What the exercise asks - Write out exactly the lines of the entries below from the one holding "[Letecké ruční radiostanice] (1353, 2111)" to the one holding "[Letecké radiostanice] (558, 2112)", inclusive, and leave out all other lines.

:: Data for review ::

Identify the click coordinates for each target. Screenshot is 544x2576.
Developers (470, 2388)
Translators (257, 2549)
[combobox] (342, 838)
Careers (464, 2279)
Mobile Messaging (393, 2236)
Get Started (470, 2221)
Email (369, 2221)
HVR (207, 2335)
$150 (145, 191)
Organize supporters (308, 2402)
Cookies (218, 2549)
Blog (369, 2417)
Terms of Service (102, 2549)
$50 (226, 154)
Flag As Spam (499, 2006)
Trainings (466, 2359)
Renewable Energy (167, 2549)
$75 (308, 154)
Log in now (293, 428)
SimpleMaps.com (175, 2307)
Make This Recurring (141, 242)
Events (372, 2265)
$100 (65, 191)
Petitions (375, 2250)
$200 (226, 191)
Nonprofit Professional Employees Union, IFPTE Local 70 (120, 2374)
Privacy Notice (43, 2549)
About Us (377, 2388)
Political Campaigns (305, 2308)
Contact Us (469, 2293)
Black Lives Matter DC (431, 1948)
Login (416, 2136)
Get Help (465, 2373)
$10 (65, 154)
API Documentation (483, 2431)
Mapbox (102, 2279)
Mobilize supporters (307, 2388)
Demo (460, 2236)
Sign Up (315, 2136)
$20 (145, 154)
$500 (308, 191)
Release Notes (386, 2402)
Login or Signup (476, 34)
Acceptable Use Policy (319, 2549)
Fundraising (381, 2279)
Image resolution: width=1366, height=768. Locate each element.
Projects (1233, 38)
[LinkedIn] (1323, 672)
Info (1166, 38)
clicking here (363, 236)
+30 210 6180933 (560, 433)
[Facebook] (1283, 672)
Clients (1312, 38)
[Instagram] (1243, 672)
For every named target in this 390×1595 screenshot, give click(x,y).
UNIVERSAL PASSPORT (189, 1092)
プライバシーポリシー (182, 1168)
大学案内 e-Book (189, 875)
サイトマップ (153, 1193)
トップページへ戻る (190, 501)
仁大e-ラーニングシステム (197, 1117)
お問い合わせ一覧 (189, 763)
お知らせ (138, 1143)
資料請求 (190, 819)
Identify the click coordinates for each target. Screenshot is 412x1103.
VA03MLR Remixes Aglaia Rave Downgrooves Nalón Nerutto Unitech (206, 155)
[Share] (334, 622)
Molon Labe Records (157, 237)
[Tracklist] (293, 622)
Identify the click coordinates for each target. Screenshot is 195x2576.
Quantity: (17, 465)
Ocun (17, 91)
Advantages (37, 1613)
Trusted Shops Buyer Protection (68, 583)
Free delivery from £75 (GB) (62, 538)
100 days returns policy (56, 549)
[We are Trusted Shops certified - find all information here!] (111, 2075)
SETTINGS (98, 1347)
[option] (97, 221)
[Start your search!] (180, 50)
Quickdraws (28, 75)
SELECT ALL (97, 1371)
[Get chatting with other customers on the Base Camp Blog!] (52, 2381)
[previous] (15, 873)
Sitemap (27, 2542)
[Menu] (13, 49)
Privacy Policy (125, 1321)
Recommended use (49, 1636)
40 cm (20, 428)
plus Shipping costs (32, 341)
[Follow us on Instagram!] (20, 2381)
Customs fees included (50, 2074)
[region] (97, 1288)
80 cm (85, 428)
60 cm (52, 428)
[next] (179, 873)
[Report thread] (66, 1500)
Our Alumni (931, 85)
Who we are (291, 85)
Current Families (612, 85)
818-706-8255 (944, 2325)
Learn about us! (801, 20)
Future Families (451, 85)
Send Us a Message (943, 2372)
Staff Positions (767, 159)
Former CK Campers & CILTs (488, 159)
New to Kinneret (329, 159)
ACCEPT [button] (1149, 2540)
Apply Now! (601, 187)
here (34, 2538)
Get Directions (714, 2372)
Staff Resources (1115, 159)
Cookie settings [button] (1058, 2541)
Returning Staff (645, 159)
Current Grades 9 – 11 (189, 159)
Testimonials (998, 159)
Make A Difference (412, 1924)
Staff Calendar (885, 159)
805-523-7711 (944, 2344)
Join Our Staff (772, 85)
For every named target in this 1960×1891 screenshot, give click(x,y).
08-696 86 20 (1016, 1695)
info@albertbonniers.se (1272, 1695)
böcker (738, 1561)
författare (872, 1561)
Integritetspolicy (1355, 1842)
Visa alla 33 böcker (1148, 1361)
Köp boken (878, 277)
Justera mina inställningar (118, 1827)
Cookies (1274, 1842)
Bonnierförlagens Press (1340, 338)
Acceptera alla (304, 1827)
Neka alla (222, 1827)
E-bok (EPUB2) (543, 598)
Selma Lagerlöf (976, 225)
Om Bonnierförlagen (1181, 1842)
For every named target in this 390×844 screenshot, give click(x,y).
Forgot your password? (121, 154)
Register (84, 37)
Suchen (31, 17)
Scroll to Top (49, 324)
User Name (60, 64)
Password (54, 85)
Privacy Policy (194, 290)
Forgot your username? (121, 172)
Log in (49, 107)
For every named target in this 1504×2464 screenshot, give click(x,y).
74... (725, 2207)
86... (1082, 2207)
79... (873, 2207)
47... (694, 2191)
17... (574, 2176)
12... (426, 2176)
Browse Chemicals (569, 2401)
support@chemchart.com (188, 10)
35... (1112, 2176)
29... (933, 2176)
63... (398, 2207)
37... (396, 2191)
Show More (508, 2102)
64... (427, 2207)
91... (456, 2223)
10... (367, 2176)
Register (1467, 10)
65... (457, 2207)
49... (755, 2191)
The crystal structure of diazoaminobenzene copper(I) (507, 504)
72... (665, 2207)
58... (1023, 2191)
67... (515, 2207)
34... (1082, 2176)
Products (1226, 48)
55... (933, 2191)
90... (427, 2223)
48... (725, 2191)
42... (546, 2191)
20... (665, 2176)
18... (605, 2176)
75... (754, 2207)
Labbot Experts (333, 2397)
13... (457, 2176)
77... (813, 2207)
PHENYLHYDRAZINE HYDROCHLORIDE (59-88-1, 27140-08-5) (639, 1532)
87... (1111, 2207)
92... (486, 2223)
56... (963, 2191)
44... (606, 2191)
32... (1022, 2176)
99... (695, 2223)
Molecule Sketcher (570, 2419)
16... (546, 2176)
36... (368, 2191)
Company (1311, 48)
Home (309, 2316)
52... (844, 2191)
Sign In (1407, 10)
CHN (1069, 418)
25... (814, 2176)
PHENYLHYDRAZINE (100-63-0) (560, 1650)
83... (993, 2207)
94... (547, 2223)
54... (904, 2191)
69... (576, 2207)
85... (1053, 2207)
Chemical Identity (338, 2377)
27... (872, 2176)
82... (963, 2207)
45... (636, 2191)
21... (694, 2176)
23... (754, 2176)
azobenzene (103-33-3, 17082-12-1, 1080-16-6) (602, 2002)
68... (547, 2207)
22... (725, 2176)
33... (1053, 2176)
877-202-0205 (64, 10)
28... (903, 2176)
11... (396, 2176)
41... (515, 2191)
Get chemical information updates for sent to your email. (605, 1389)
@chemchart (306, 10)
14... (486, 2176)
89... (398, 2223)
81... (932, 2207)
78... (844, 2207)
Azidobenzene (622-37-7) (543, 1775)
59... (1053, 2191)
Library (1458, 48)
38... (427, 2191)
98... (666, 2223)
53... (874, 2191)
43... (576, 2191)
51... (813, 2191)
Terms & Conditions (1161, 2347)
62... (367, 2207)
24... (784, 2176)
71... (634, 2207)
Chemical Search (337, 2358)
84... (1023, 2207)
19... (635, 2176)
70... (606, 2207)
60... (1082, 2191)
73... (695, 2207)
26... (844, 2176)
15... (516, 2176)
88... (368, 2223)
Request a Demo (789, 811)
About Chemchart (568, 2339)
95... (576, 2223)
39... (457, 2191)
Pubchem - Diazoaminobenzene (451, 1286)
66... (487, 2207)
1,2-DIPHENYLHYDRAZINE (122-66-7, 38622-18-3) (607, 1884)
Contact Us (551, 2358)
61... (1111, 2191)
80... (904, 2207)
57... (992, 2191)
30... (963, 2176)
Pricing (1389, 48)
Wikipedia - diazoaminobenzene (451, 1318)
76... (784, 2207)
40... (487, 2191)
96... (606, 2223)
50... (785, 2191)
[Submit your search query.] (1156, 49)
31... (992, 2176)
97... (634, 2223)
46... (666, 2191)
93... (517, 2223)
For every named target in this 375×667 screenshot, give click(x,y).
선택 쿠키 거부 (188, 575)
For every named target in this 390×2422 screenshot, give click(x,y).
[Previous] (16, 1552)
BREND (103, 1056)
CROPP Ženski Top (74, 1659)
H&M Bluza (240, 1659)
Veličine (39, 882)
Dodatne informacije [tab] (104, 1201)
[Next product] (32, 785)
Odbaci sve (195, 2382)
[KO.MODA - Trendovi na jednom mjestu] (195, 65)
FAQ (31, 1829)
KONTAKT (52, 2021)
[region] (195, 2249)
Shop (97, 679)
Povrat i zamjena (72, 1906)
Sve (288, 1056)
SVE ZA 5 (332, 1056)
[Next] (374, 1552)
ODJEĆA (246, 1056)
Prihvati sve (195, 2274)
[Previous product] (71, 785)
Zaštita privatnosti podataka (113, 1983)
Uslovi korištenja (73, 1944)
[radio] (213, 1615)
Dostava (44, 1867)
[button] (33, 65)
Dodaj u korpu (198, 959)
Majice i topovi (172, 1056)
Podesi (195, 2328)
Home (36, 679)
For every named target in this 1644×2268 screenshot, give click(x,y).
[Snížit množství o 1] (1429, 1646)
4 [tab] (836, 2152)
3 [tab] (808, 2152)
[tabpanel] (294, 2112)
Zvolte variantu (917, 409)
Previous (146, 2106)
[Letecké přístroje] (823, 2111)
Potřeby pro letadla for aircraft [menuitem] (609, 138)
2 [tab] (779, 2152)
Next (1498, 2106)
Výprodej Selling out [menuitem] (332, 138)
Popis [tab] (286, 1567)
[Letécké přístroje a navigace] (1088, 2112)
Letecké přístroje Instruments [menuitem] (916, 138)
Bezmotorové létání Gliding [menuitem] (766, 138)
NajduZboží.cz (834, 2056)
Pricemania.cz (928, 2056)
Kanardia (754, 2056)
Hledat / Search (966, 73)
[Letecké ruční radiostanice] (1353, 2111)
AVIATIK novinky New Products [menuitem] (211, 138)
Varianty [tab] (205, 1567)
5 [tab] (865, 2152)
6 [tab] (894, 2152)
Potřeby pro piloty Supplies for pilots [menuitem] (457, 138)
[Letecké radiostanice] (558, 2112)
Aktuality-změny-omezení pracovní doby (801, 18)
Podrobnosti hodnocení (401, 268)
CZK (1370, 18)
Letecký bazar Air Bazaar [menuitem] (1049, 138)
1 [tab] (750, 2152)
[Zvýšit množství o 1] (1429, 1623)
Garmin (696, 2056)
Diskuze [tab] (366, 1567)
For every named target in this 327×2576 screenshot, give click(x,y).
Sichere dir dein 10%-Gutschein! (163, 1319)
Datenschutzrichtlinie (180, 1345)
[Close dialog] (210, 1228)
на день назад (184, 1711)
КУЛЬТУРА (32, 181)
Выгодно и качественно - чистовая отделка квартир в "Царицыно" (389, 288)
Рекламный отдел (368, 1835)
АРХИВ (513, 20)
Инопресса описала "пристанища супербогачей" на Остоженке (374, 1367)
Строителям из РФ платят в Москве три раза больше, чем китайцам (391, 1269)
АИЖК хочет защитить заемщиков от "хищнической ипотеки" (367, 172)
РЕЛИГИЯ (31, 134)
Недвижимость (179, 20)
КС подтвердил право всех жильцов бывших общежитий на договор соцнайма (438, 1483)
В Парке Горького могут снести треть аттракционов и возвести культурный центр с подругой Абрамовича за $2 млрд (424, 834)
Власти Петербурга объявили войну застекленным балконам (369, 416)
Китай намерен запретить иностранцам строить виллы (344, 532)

:::

Answer to the exercise -
[Letecké ruční radiostanice] (1353, 2111)
AVIATIK novinky New Products [menuitem] (211, 138)
Varianty [tab] (205, 1567)
5 [tab] (865, 2152)
6 [tab] (894, 2152)
Potřeby pro piloty Supplies for pilots [menuitem] (457, 138)
[Letecké radiostanice] (558, 2112)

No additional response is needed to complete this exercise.